18F / open-data-maker

make it easy to turn a lot of potentially large csv files into easily accessible open data
Other
200 stars 135 forks source link

Stats queries return integers as numbers, floats as strings #278

Open yozlet opened 8 years ago

yozlet commented 8 years ago

Example:

{
  "aggregations": {
    "school.tuition_revenue_per_fte": {
      "count": 7362,
      "min": 0,
      "max": 207213,
      "avg": "0.9954935343656614E4",
      "sum": 73288234,
      "sum_of_squares": 1249896256472,
      "variance": "0.7067598825743325E8",
      "std_deviation": "0.8406901228005076E4",
      "std_deviation_bounds": {
        "upper": "0.26768737799666764E5",
        "lower": "-0.6858867112353537E4"
      }
    }
  }
}

... whereas what we get when querying ES directly is:

{
  "aggregations": {
    "school.tuition_revenue_per_fte": {
      "count": 7362,
      "min": 0,
      "max": 207213,
      "avg": 9954.935343656614,
      "sum": 7.3288234E7,
      "sum_of_squares": 1.249896256472E12,
      "variance": 7.067598825743325E7,
      "std_deviation": 8406.901228005076,
      "std_deviation_bounds": {
        "upper": 26768.737799666764,
        "lower": -6858.867112353537
      }
    }
  }
}

I initially thought this was something to do with Ruby mis-parsing scientific notation, but now I suspect it's something in our type-detection output code.

ultrasaurus commented 8 years ago

I just discovered the same thing. For quick reference, here's a sample query:

http://localhost:3000/v1/schools/stats?school.degrees_awarded.predominant=3&_fields=school.instructional_expenditure_per_fte&_metrics=avg,sum,std_deviation,std_deviation_bounds

ultrasaurus commented 8 years ago

@siruguri would you have time to take a look at what's going on here?

━━━━━━━━━━━━━━━━━━━━

● Work instructions
Resume the GitHub issue thread above on stats queries returning floats as strings, picking up after its last comment.

● Raw data

━━━━━━━━━━━━━━━━━━━━

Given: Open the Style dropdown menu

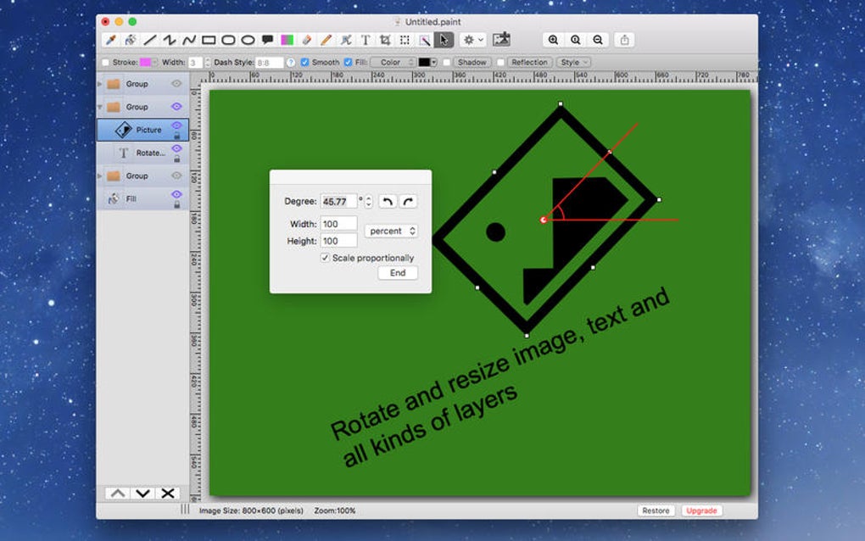Looking at the screenshot, I should pyautogui.click(x=574, y=63).
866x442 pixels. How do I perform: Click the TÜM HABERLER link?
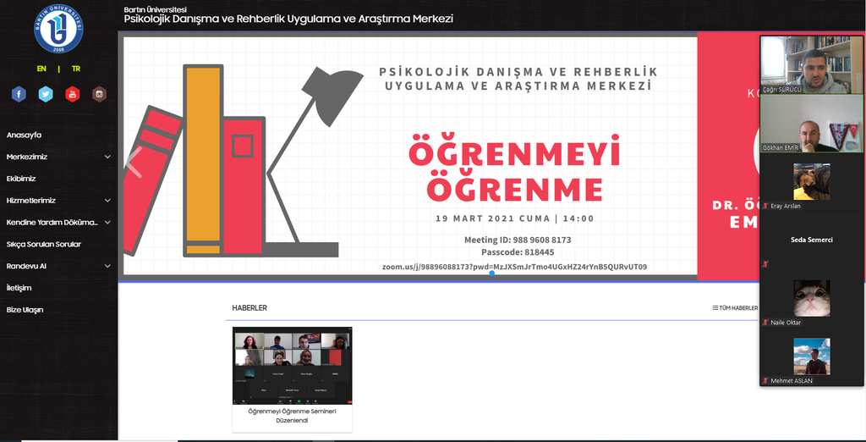[734, 308]
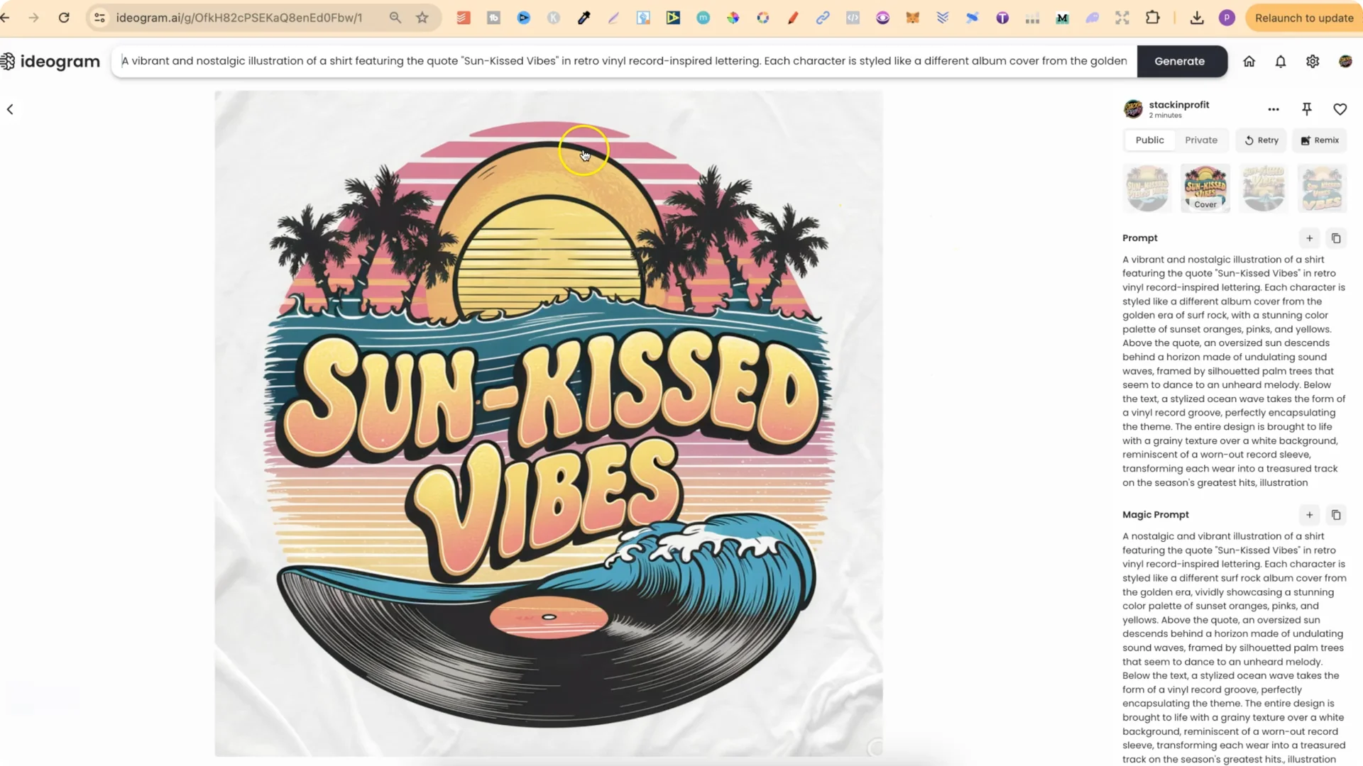Add Magic Prompt with plus icon

(1310, 515)
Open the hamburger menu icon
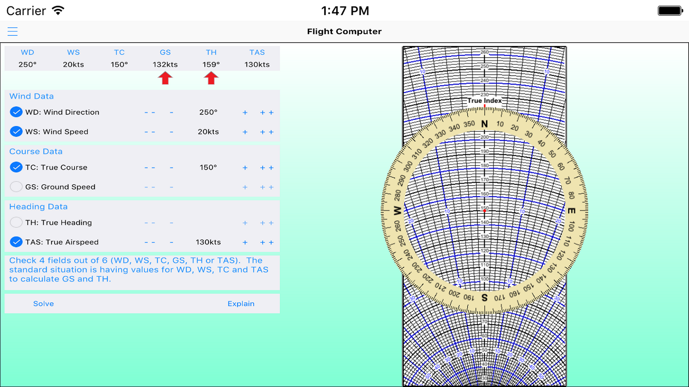 coord(12,31)
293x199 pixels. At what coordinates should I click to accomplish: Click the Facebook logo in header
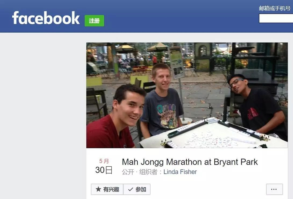[x=46, y=18]
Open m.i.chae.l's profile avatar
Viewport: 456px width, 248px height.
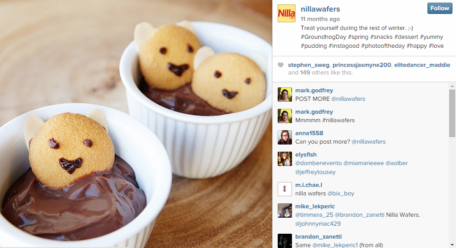pos(285,189)
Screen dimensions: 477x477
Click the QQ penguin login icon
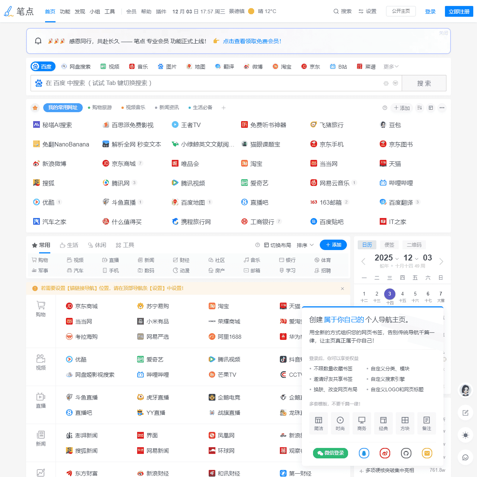coord(364,453)
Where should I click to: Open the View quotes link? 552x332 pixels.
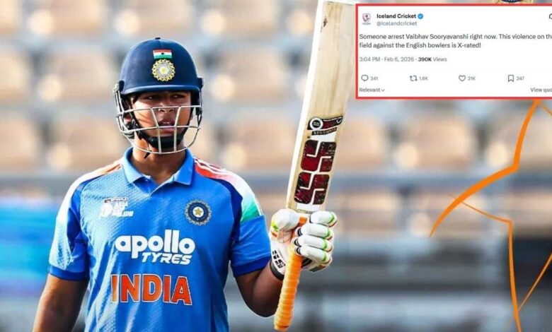541,90
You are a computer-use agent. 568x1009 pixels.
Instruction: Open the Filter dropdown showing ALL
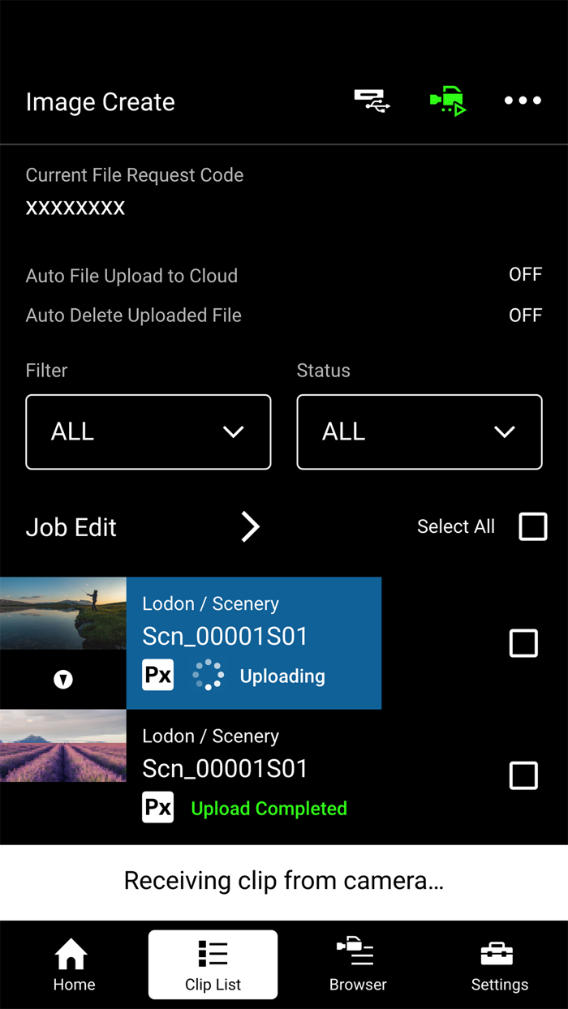148,432
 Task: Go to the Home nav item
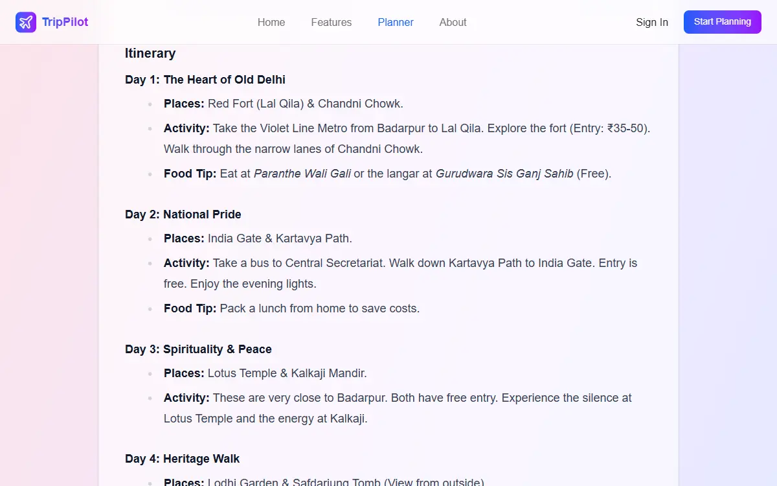pyautogui.click(x=271, y=22)
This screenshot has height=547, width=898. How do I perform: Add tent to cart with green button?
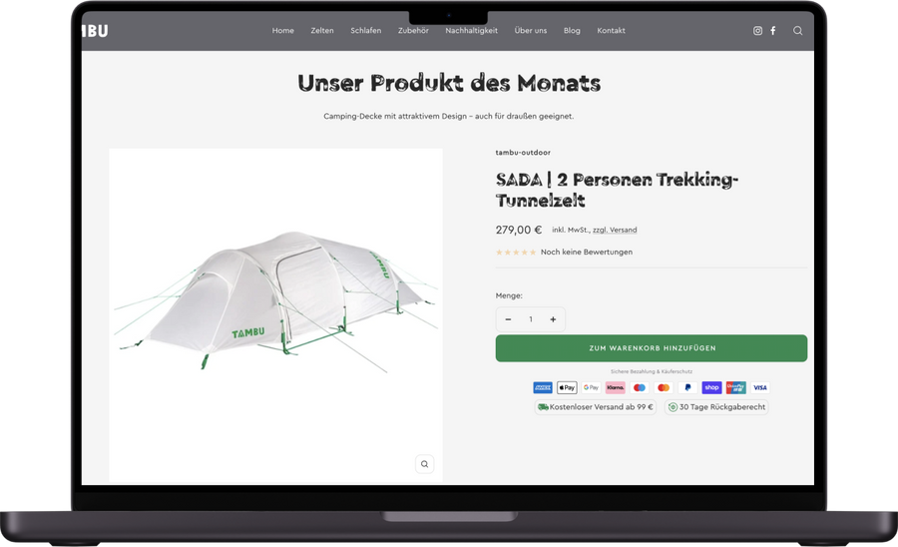click(x=652, y=348)
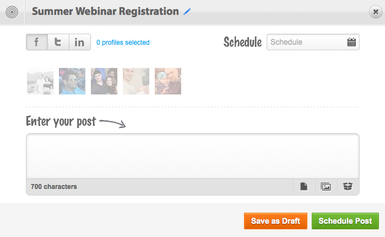Viewport: 385px width, 237px height.
Task: Select the third profile photo of a couple
Action: [104, 81]
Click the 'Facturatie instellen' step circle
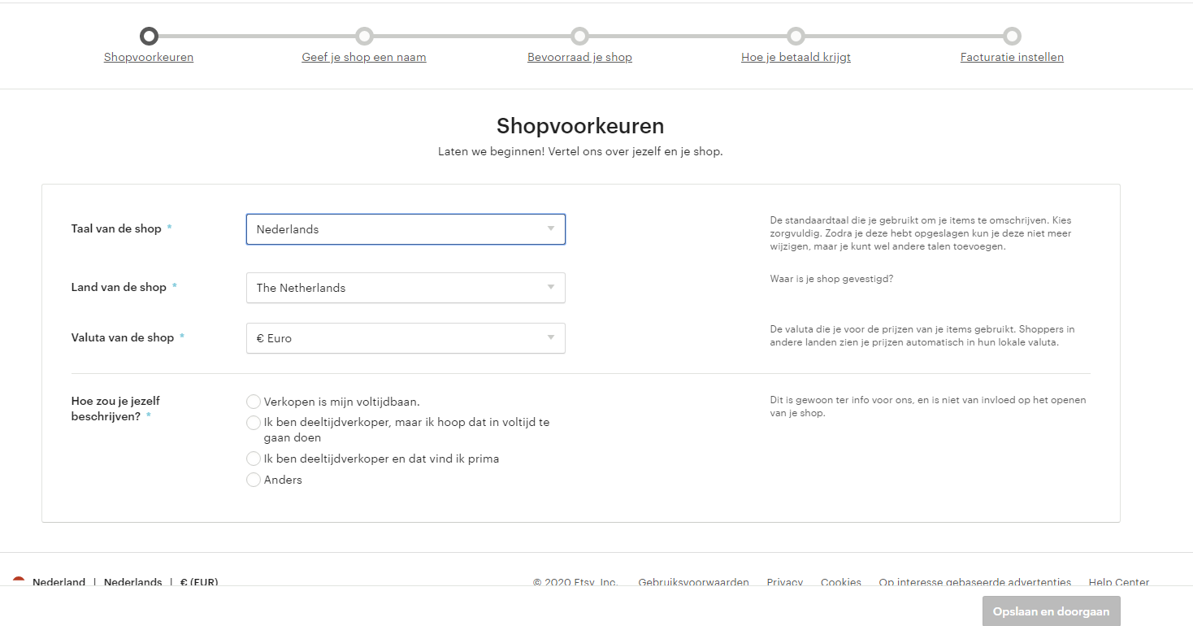This screenshot has height=626, width=1193. [1012, 36]
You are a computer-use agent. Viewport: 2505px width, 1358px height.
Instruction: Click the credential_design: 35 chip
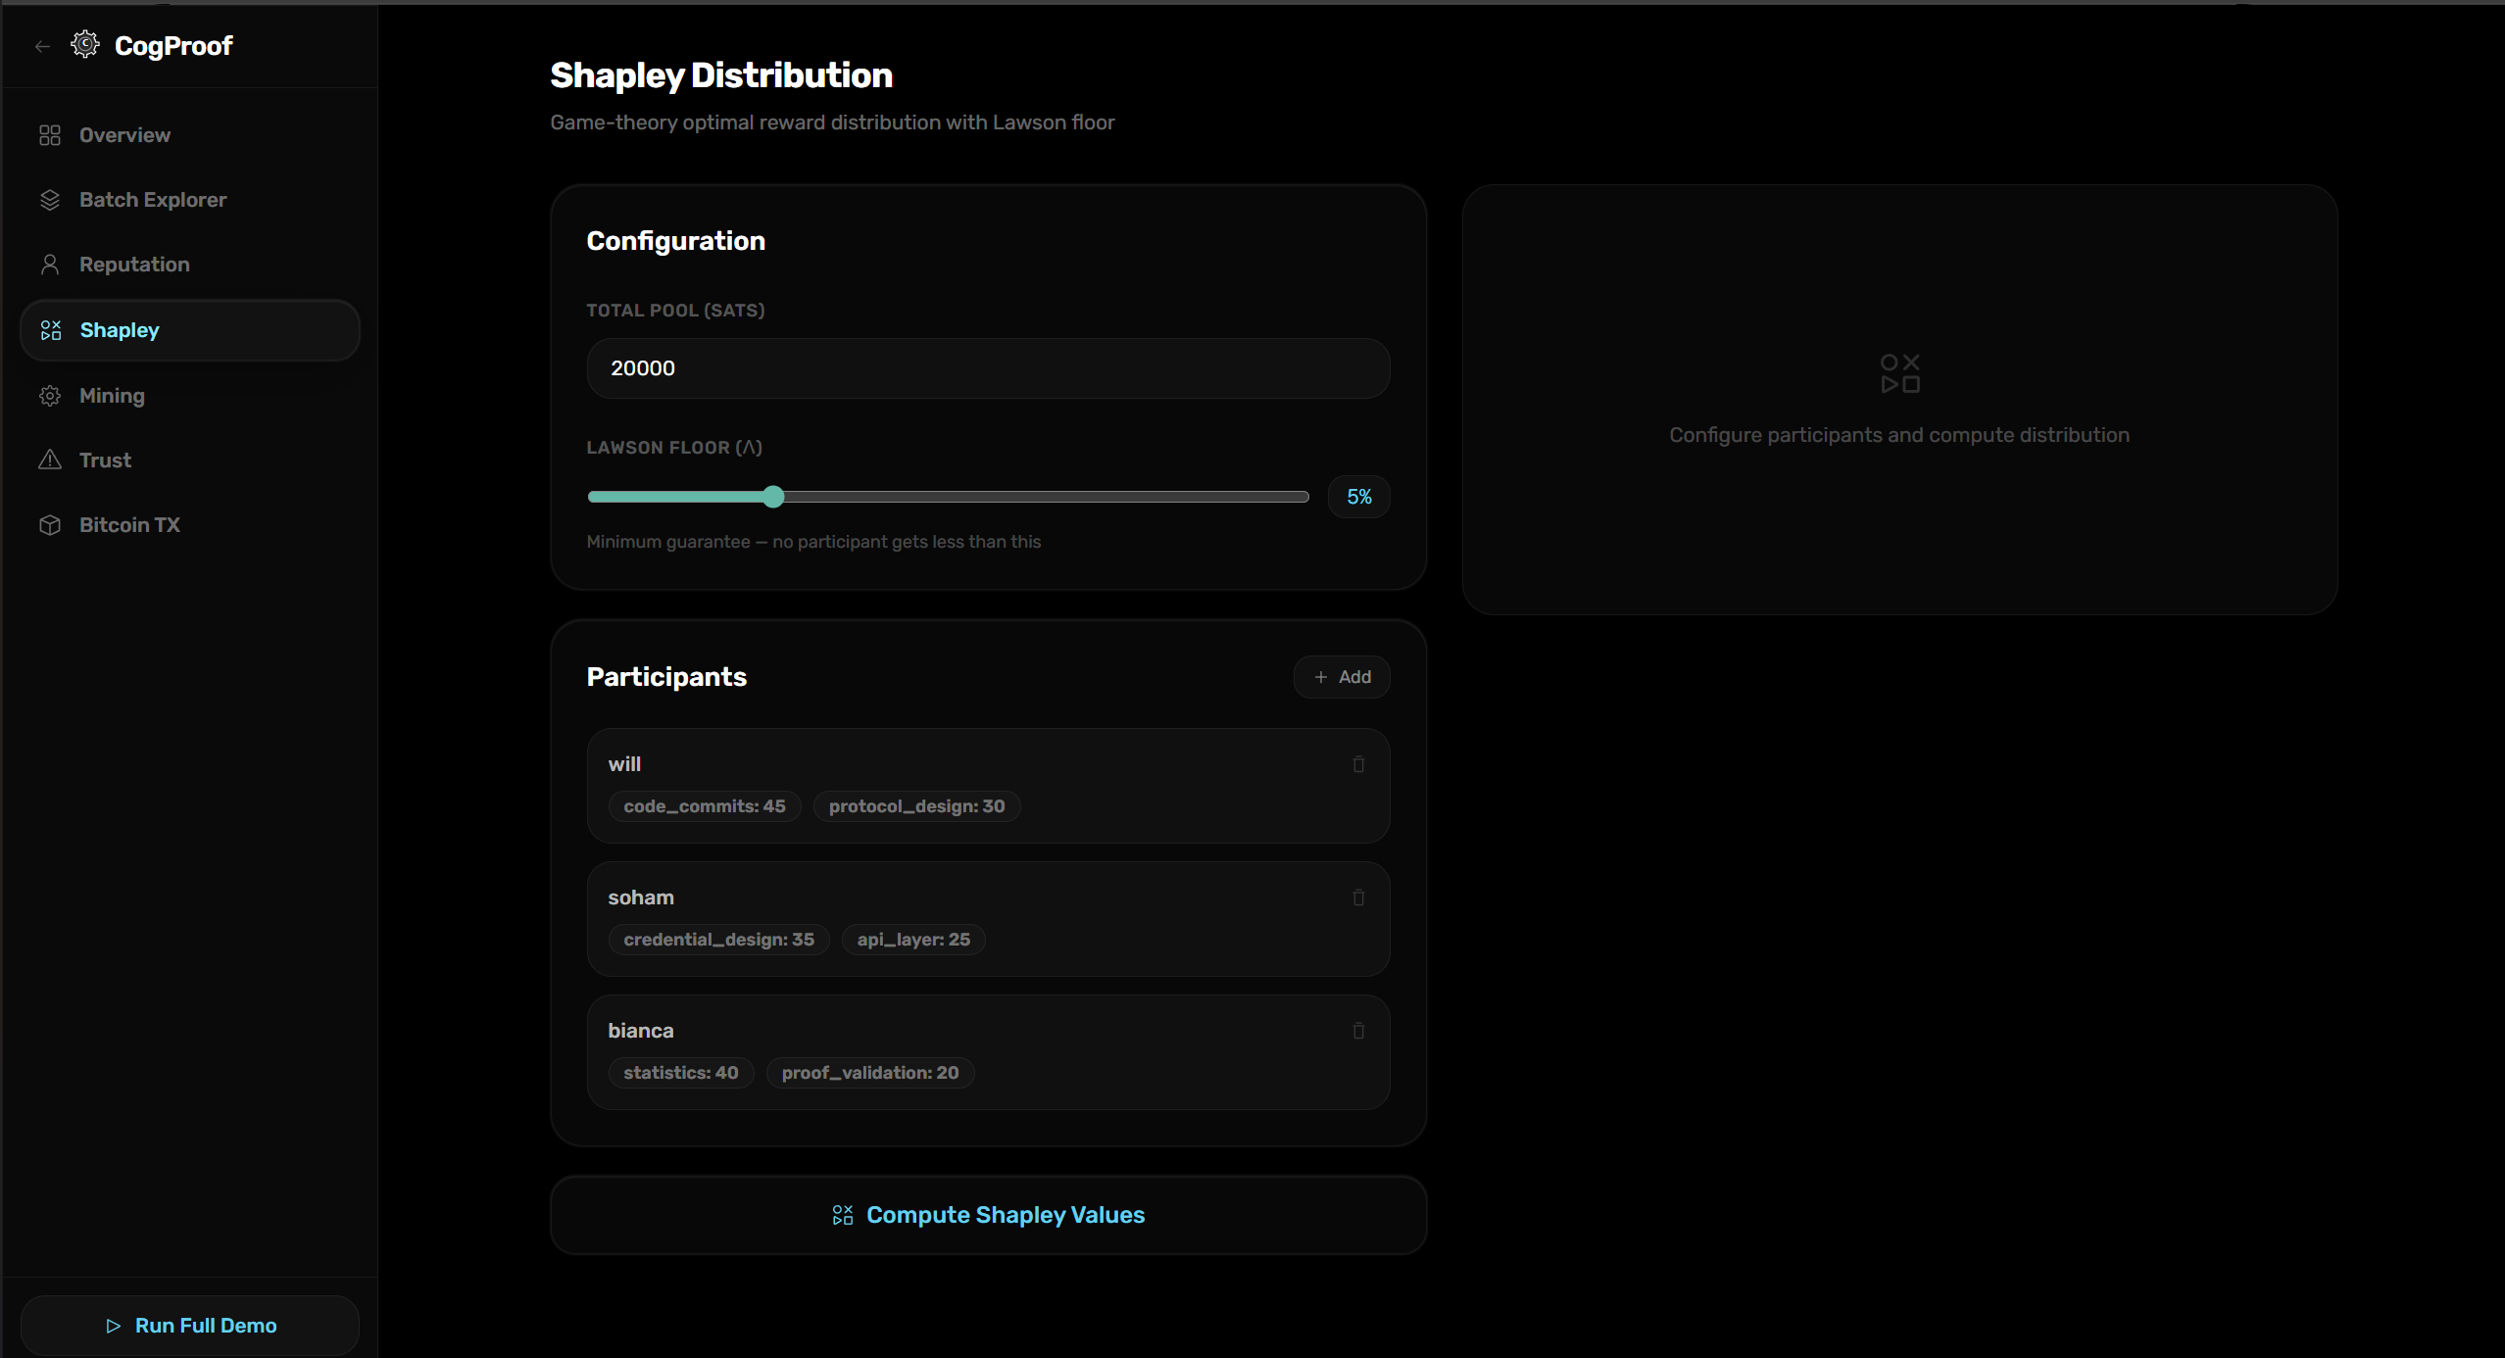pos(718,940)
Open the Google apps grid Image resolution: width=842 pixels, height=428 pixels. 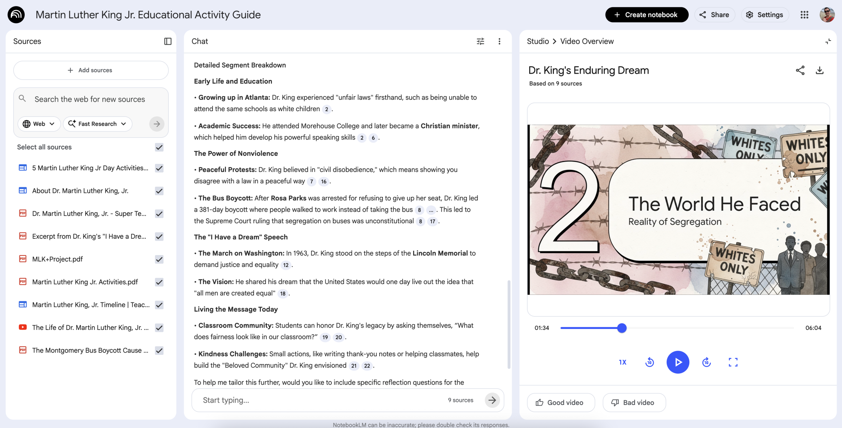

━━━━━━━━━━━━━━━━━━━━

● The response
siruguri commented 8 years ago

I have to re-install elastic search because I got a new laptop, and remind myself how to load up some dummy data... I can take a whirl at that this afternoon, and hopefully at least point out what the deal is... not sure if I can get around to fixing/testing it in the next few days...

On Wed, Feb 17, 2016 at 2:19 PM, Sarah Allen notifications@github.com wrote:

@siruguri https://github.com/siruguri would you have time to take a look at what's going on here?

— Reply to this email directly or view it on GitHub https://github.com/18F/open-data-maker/issues/278#issuecomment-185432915 .

siruguri commented 8 years ago

in controllers.rb, line 75, the .to_json calls .to_s on each item in the hash data. Floats are BigDecimals; so to_s makes them strings which I think is the behavior of BigDecimal, whereas the integers are Fixnums (maybe?).

So the solution would be either to intercept the to_s if possible in JSON, or post-process the output.

I am not too sure when I can get to this, maybe next week? I know I also have a failing test request on another issue.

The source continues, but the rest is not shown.